What you are asked to do
For this exercise, print only the lines from the one containing "This screenshot has height=612, width=1022." through the end of the material below, exactly as given.

============================================================

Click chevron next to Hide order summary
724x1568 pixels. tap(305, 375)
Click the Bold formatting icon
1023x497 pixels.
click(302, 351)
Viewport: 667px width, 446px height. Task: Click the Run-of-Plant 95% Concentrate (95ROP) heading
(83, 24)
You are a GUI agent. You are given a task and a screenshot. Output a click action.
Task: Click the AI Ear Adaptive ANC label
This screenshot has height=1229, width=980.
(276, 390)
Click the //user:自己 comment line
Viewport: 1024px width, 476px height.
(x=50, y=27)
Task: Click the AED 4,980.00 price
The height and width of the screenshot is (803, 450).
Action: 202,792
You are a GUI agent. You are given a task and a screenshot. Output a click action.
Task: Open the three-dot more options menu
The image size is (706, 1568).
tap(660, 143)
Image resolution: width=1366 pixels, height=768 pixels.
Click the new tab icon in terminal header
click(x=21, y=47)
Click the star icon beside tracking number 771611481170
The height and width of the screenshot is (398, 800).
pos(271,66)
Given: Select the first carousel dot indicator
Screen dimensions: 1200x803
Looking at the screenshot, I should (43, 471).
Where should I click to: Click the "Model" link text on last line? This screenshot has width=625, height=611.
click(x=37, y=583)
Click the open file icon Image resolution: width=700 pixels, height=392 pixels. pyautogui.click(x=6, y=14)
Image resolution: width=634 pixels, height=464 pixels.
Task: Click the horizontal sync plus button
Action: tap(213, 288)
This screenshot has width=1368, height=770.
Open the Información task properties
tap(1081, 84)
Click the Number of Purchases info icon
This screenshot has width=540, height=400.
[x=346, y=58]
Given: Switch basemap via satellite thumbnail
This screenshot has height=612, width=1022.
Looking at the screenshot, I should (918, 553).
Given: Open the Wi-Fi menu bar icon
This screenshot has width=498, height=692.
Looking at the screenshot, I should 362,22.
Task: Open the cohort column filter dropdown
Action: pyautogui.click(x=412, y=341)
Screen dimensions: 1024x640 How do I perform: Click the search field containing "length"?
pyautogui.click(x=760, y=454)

============================================================

Written response
This screenshot has height=612, width=1022.
Looking at the screenshot, I should (918, 553).
Given: Open the Wi-Fi menu bar icon
This screenshot has width=498, height=692.
Looking at the screenshot, I should 362,22.
Task: Open the cohort column filter dropdown
Action: pyautogui.click(x=412, y=341)
Screen dimensions: 1024x640 How do I perform: Click the search field containing "length"?
pyautogui.click(x=760, y=454)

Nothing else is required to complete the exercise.